Extract:
+===+
A Cowes care home, which failed to lock away prescription medication or minimise infection risks, was found to require improvement by the Care Quality Commission (CQC) watchdog.
Cherry Tree Care Home, Park Road, was found to require improvement in three categories — safety, effectiveness and leadership — and rated good for being caring and responsive.
The home was inspected at the end of April, with 23 people living there. At the time of the inspection there was not a registered manager in post, only an interim manager.
Highlights from report
Inspectors said medication was not always kept securely, or always administered safely, and a pot containing prescribed medication was left unsupervised in a resident’s bedroom.
The laundry room posed an infection risk, with soiled laundry left on untreated floorboards, which meant the floor could not be properly disinfected. Clutter meant staff were unable to reach the hand washing sink and could not wash their hands between handling clean and dirty laundry.
Written consent forms were used, including consent forms for sharing information and photographs. In two instances, for people who lacked the capacity, their forms had been signed by family members. However, the manager was unable to clarify if the family members had the legal authority to sign these forms on the person’s behalf.
Improvements have been made
Improvements had been made since the last inspection and staff were given more face-to-face supervision from the manager on a weekly basis.
+===+
Information given:
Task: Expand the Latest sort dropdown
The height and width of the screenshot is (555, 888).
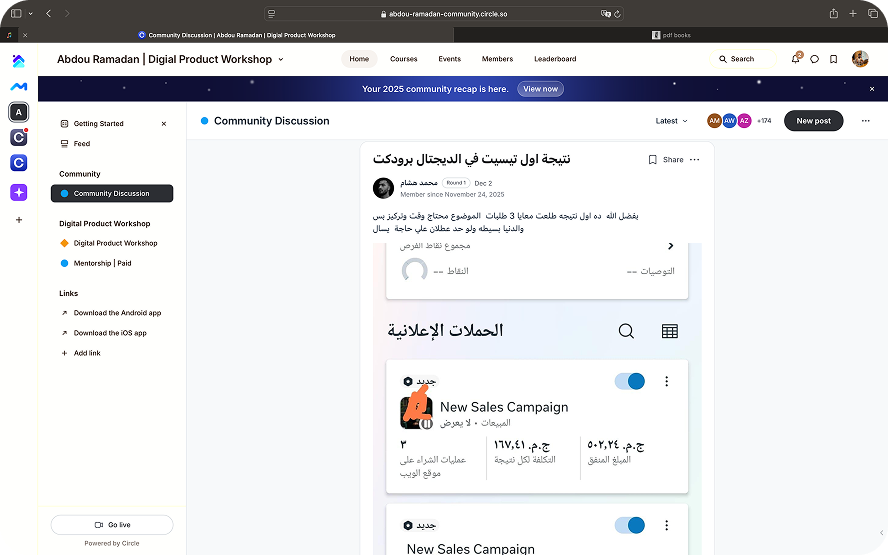Action: click(671, 121)
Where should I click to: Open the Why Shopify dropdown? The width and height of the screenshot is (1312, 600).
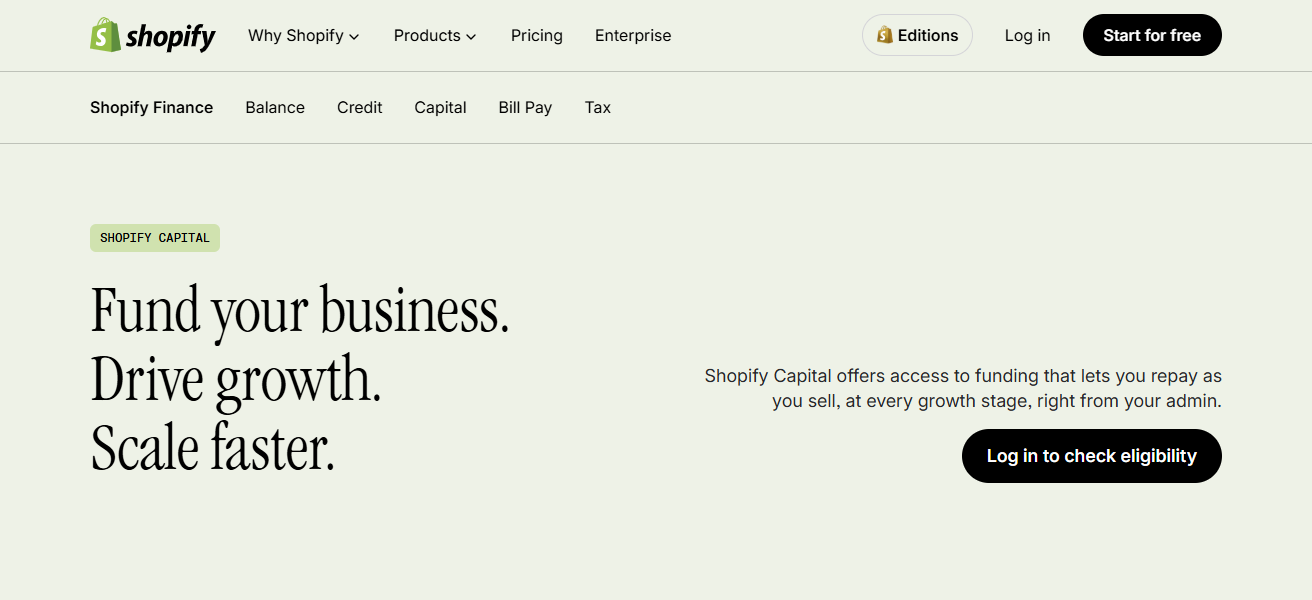(x=296, y=35)
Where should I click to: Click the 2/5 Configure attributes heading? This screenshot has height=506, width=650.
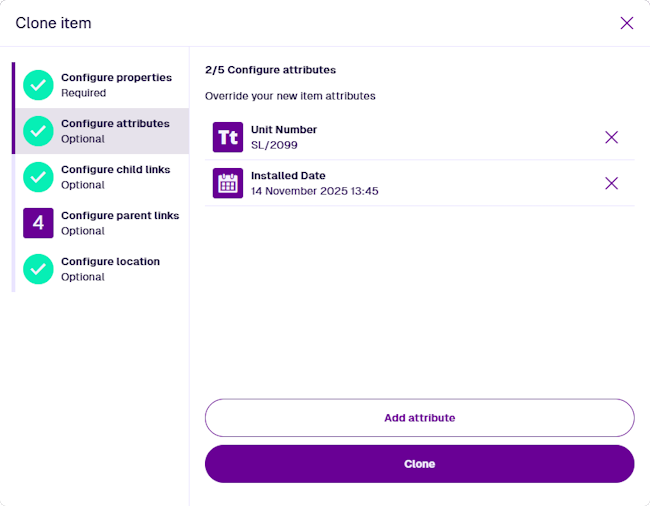click(270, 70)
+===+
Tasks to complete:
(a) According to the care home report, how many people were living at Cherry Tree Care Home when it was inspected?
(b) From the care home report, copy the passage that begins with the words containing "Cherry Tree Care" and ends with "a resident’s bedroom.".

Expected outputs:
(a) 23 people were living there.

(b)
Cherry Tree Care Home, Park Road, was found to require improvement in three categories — safety, effectiveness and leadership — and rated good for being caring and responsive.
The home was inspected at the end of April, with 23 people living there. At the time of the inspection there was not a registered manager in post, only an interim manager.
Highlights from report
Inspectors said medication was not always kept securely, or always administered safely, and a pot containing prescribed medication was left unsupervised in a resident’s bedroom.